Ein heute vergessenes Handwerk, das eine Schweizer Region reich machte

Actu_ArtisanatOublie.webp © Un métier à tisser, exposé au Musée Baselland à Liestal. Museum.BL, swissinfo.ch

Das Baselbiet war Zentrum der Seidenbandweberei – eine Ausstellung in Liestal erzählt von Arbeit, Alltag und Wandel.

Über Jahrhunderte hinweg prägte die Seidenbandindustrie das Baselbiet – wirtschaftlich, sozial und architektonisch. Das heute fast vergessene Handwerk bildete bis zum Anfang des 20. Jahrhunderts die Lebensgrundlage für viele Familien.

«Die Seidenbandweberei war während vieler Jahrhunderte ein sehr wichtiger Erwerbszweig in der Region Basel», sagt Simone Ochsner. Sie ist Projektleiterin der Ausstellung «Seidenband jetzt!» im Museum Baselland, das die Geschichte nun aufrollt.
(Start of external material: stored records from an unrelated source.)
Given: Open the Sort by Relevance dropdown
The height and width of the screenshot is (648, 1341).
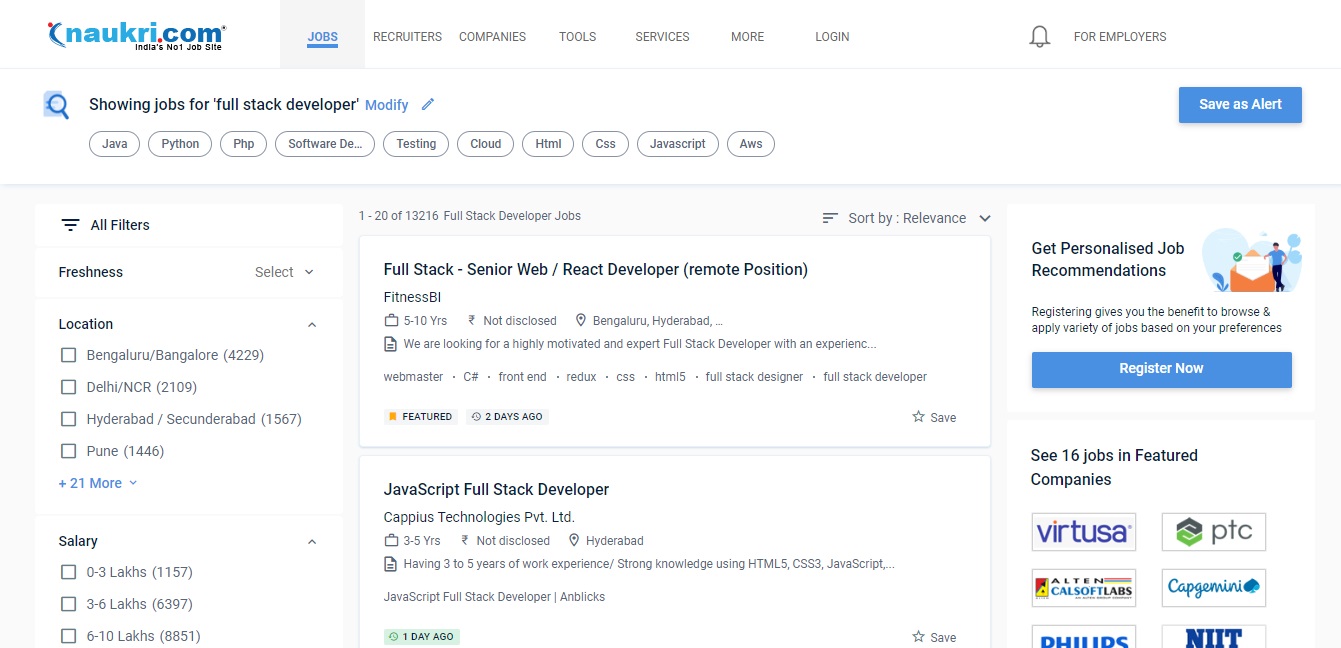Looking at the screenshot, I should click(906, 218).

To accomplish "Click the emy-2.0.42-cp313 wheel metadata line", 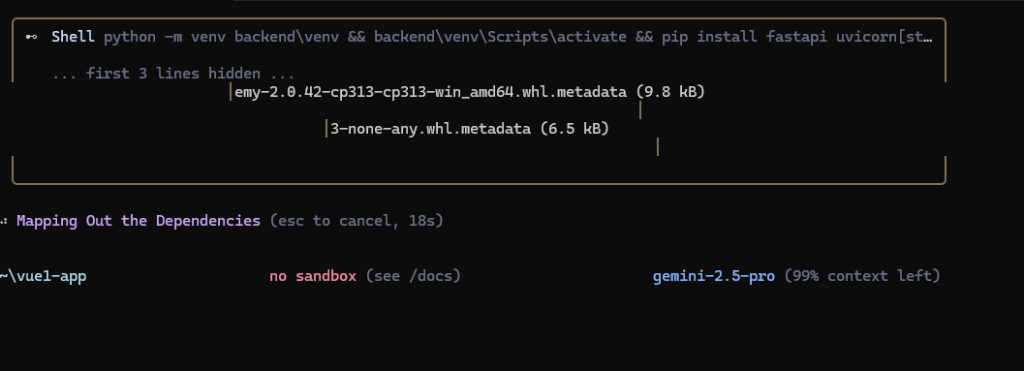I will tap(470, 92).
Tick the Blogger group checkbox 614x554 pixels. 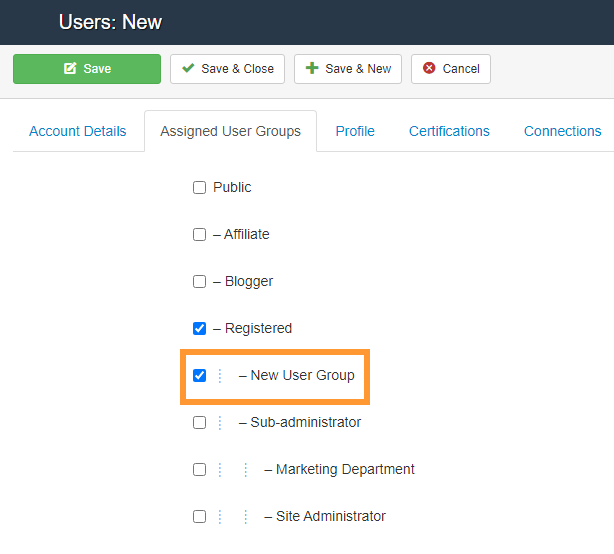[x=199, y=282]
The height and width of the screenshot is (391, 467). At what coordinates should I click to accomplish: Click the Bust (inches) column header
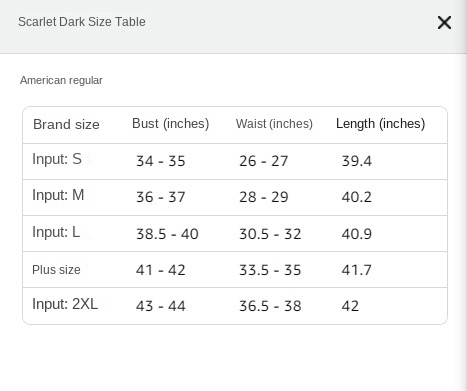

Denn: Spätestens mit der Schliessung der letzten Bandfabrik im Kanton, der Firma Senn & Co. AG in Ziefen im Jahr 2001, sei klar geworden: Das Wissen rund um die sogenannte Heimposamenterei, also die Herstellung von Seidenbändern in der eigenen Stube, droht zu verschwinden.

Dabei war die Bedeutung der Seidenbandindustrie im damals ländlich geprägten Kanton enorm. Mitte des 19. Jahrhunderts ratterten im heutigen Baselbiet rund 4500 Webstühle. Für viele Familien war das Weben lebensnotwendig.